Nach einem achten Rang in der vergangenen Saison der 2. Klasse Nord-Ost kletterte die Sportunion Greisinger Münzbach in der aktuellen Spielzeit in der Tabelle bis auf den fünften Platz nach oben. Obwohl die Mühlviertler nach 13 im Frühjahr geholten Zählern, im Herbst immerhin 18 Punkte einfahren konnten, hält sich im Bezirk Perg die Freude über die Steigerung in Grenzen. "Nach einem exzellenten Saisonstart ist es in der zweiten Herbsthälfte aus verschiedenen Gründen leider nicht rund gelaufen und haben den Anschluss ans Vorderfeld der Tabelle verpasst. Auch wenn wir uns gegenüber der letzten Saison steigern konnten, wissen wir nicht wirklich, ob das Glas halbvoll oder halbleer ist, zumal wesentlich mehr möglich gewesen wäre", erklärt Spielertrainer Behar Sabani.

 

Exzellenter Saisonstart - Probleme in der Offensive

Die Mühlviertler kamen ausgezeichnet aus den Starblöcken, blieben in den ersten fünf Spielen ungeschlagen und konnten drei davon gewinnen. In der Folge zeigte der Pfeil des Öfteren in die falsche Richtung, standen in den sieben übrigen Partien zwei weiteren Siegen vier Niederlagen gegenüber. "Wie andere Mannschaften, hatten auch wir Ausfälle zu beklagen, die waren aber nicht das große Problem. Viel mehr ist uns in der zweiten Herbsthälfte das Glück abhanden gekommen, zudem hat in der Offensive die nötige Effizienz gefehlt", spricht der 32-jährige Spielertrainer die nur 19 erzielten Tore an - nur drei Teams trafen weniger oft ins Schwarze. Aber lediglich zwei Mannschaften kassierten weniger Gegentore. "Hinten hat es ganz gut funktioniert, haben vorne aber nicht die entsprechenden Tore gemacht. Es war kein schlechter Herbst, trauern jedoch einer möglichen bessere Platzierung nach und müssen quasi im Niemandsland der Tabelle überwintern", so Sabani, der sich über drei Auswärtssiege freuen konnte - in den sieben bisherigen Heimspielen sprangen aber nur zwei "Dreier" heraus.

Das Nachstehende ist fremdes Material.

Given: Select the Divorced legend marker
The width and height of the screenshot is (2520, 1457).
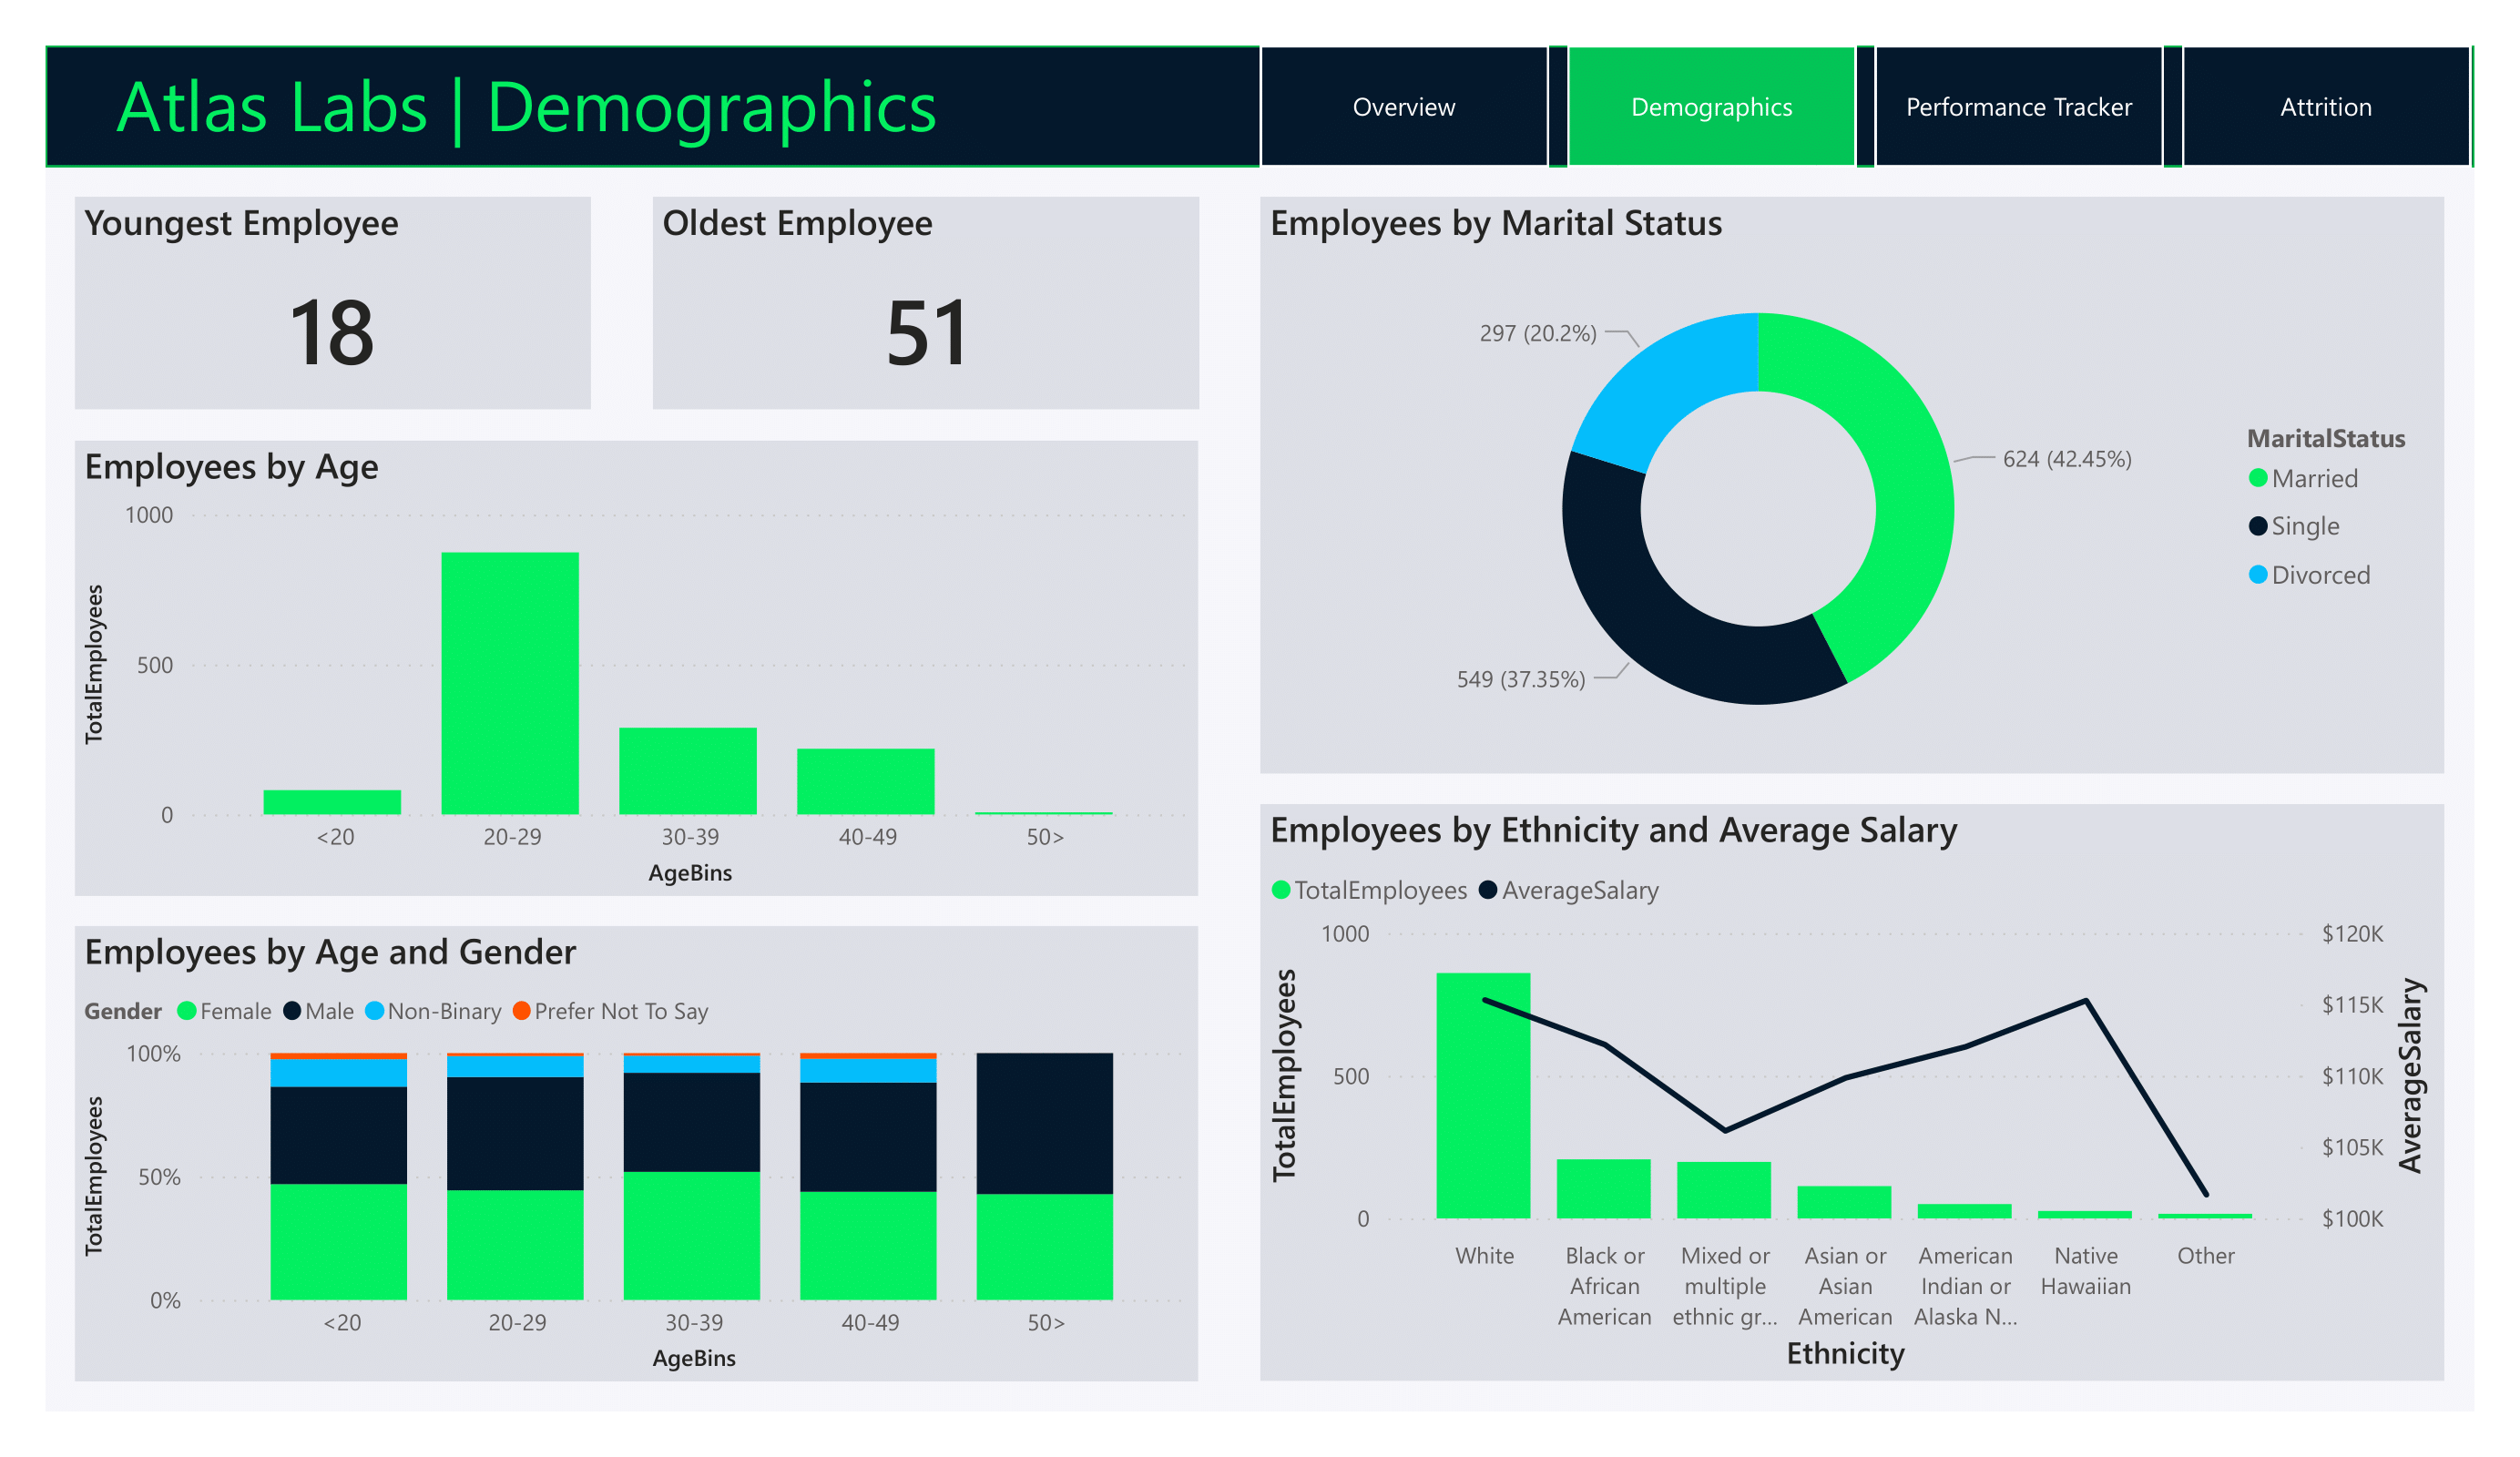Looking at the screenshot, I should [2257, 574].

Routinier kehrt nach Münzbach zurück - Trainingslager in Tschechien

In der Winterpause wird in Münzbach in der Halle gekickt, ehe am 24. Jänner die Vorbereitung in Angriff genommen wird.In der langen und intensiven Aufbauzeit steht ein Trainingslager in Borovany auf dem Programm. Die Reise nach Tschechien wird auch ein Heimkehrer antreten. Nach zehn Jahren in Königswiesen kehrt mit Markus Sigmund ein Münzbacher wieder zu seinem Stammverein zurück, soll der 28-jährige Routinier das Mittelfeld verstärken. "Die Freude über seine Rückkehr ist riesengroß, zudem ist Markus vielseitig einsetzbar und verfügt über enorme Erfahrung. Darüberhinaus halten wir Ausschau nach einem Stürmer, ob im Winter ein weiterer Transfer getätigt werden kann, steht noch nicht fest. Da unser Kader nicht der größte ist, sind wir bestrebt, sämtliche Spieler zu halten und wissen auch nichts von möglichen Abgängen", meint Behar Sabani. 

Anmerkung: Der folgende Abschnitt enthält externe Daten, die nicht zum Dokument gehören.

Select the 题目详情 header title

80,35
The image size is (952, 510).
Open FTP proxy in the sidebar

Rangverbesserung erwünscht

Aufgrund der Präsenz im Niemandsland der Tabelle, ist für die Sportunion der Sprung ins Spitzenfeld aktuell nicht wirklich realistisch. "Der Plan wäre, so zu starten wie im Herbst, dann aber nicht nachzulassen", schmunzelt Sabani. "Grundsätzlich schauen wir im neuen Jahr von Spiel zu Spiel und wollen in der Rückrunde so viele Punkte wie möglich sammeln. Das Minimaltziel ist, den eroberten Top-Fünf-Platz zu behaupten, insgeheim streben wir jedoch eine Rangverbesserung an und sind bemüht, den einen oder anderen Platz nach oben zu klettern".